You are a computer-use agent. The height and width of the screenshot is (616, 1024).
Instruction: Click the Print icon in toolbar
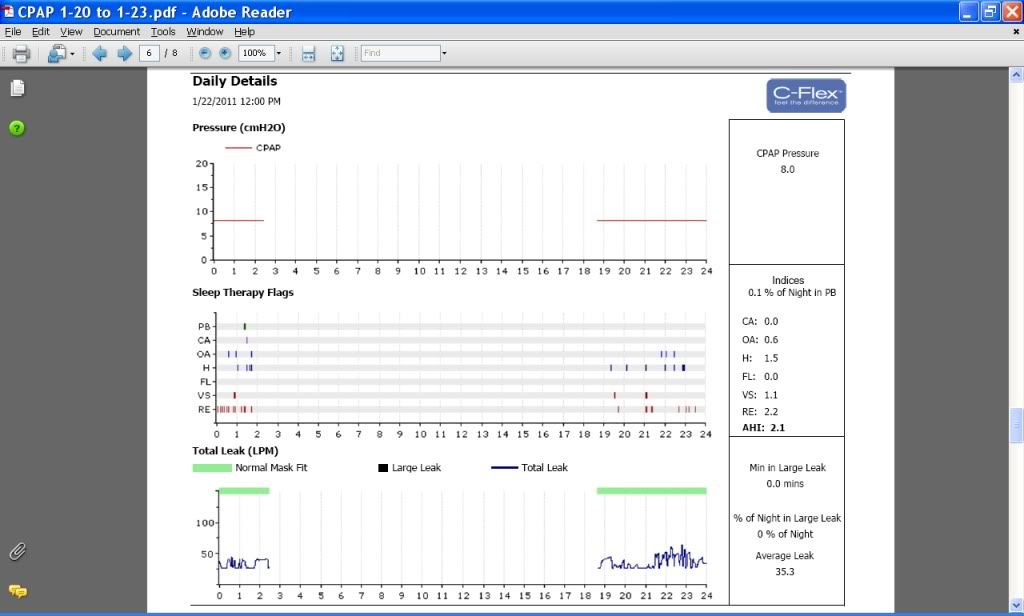tap(21, 53)
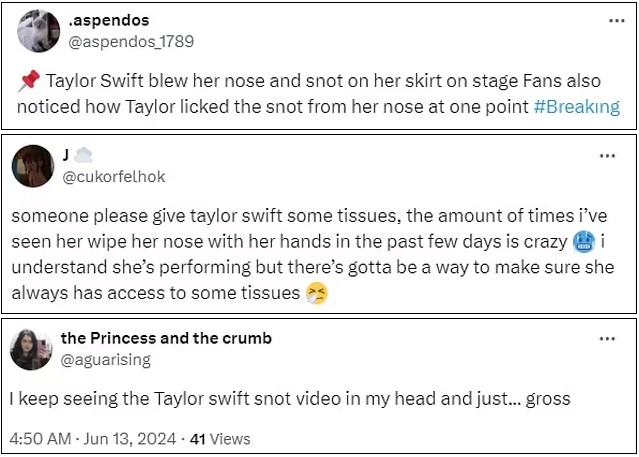Click the Princess and the crumb display name
This screenshot has width=639, height=457.
[166, 338]
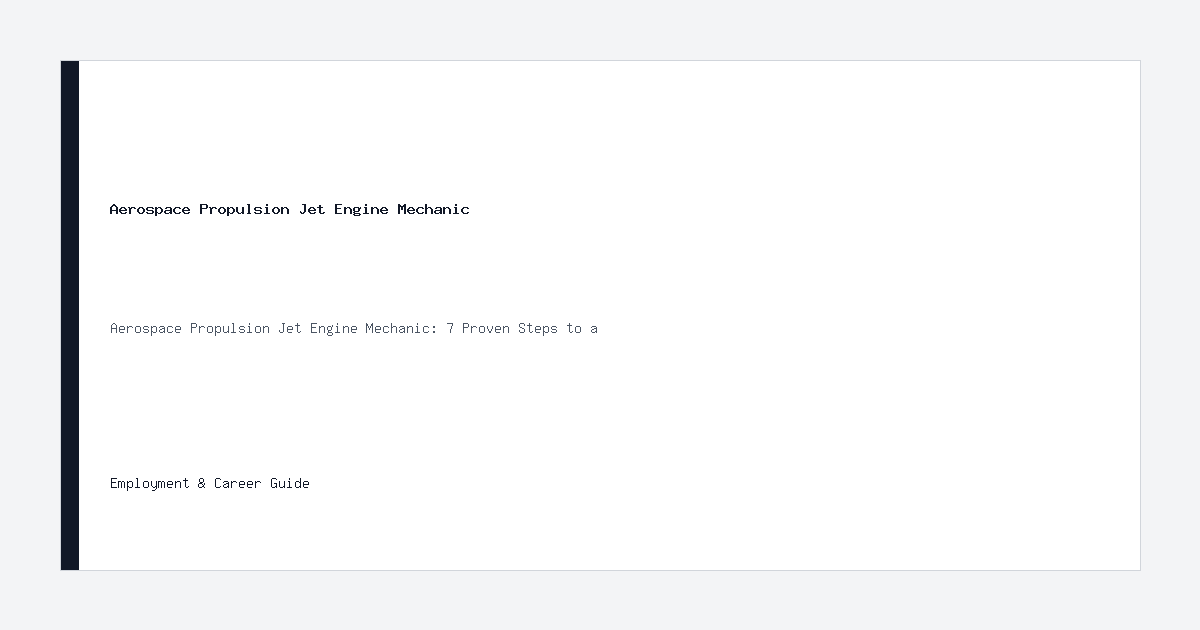Screen dimensions: 1200x630
Task: Click the word 'Propulsion' in the bold title
Action: (244, 209)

-- Work item --
Although the entries contain pictures, reproduce only the rest, exactly as written.

-- Output of the task --
You are a computer-use agent. The height and width of the screenshot is (616, 1024).
Instruction: Click the Print icon in toolbar
tap(21, 53)
Click the Princess and the crumb display name
This screenshot has width=639, height=457.
[166, 338]
Screen dimensions: 1200x630
Task: Click the word 'Propulsion' in the bold title
Action: (244, 209)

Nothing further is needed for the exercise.